**DATASET RECORDS**
——

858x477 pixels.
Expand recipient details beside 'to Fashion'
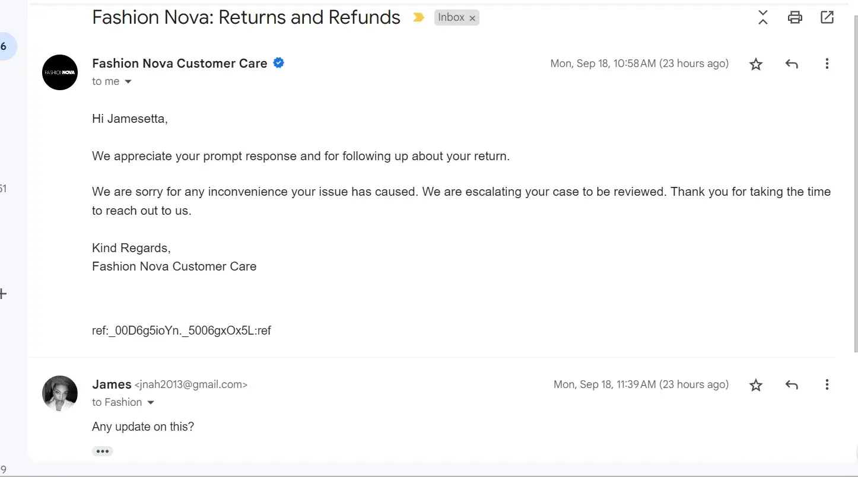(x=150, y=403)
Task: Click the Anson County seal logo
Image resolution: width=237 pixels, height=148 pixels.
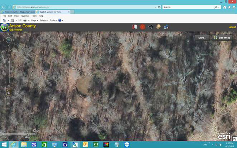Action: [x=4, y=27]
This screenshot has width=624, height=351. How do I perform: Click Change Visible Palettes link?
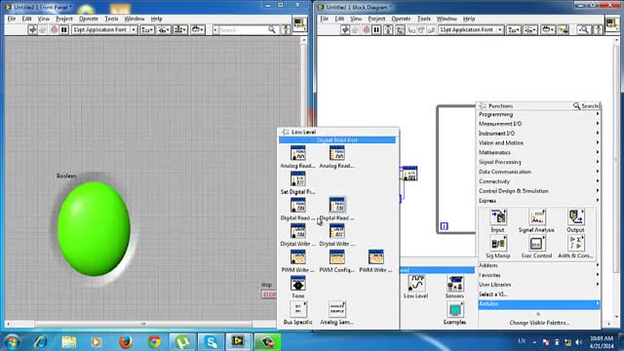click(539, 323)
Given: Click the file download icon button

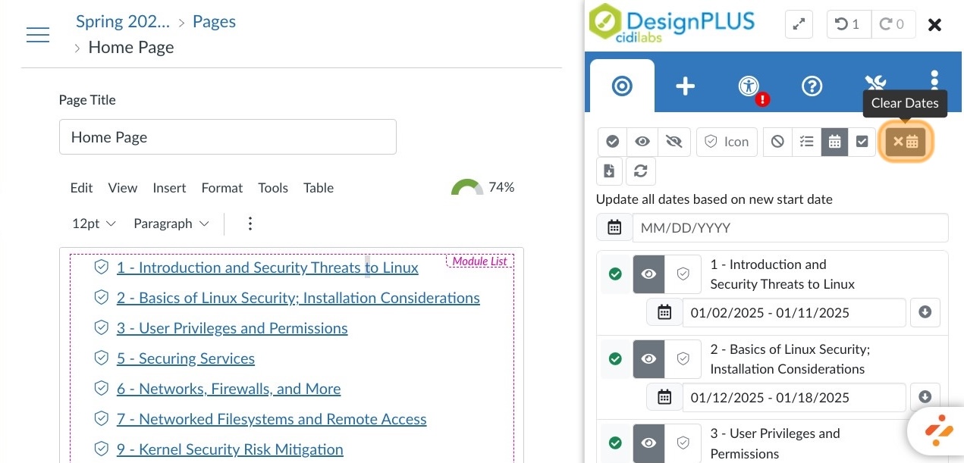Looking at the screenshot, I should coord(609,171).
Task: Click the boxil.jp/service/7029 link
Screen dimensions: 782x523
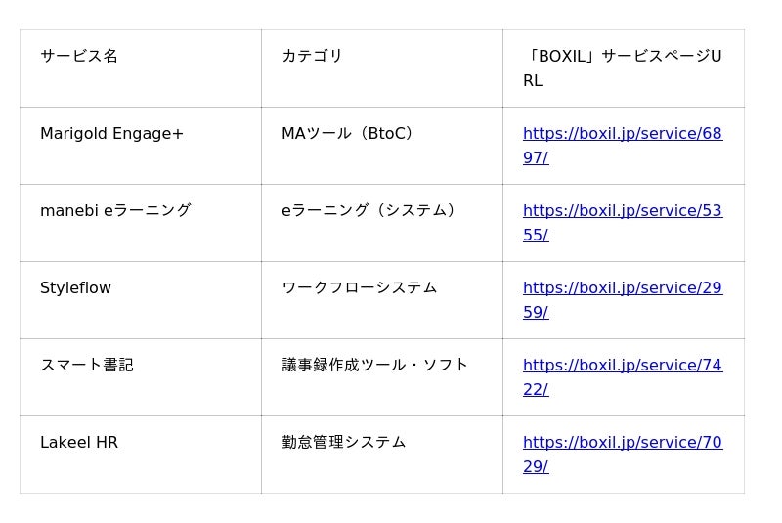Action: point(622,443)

——

**REQUIRED TASK**
Rewrite all of the items above, replacing every "Task" with "Goal" and keeping everything else the same. Omit the pictures from your answer.

**SOLUTION TO THE PROBLEM**
858x477 pixels.
Expand recipient details beside 'to Fashion'
(x=150, y=403)
Goal: Click the Anson County seal logo
Image resolution: width=237 pixels, height=148 pixels.
Action: [x=4, y=27]
This screenshot has width=624, height=351. How do I perform: Click Change Visible Palettes link?
click(539, 323)
Given: Click the file download icon button

Looking at the screenshot, I should coord(609,171).
Goal: Click the boxil.jp/service/7029 link
Screen dimensions: 782x523
Action: point(622,443)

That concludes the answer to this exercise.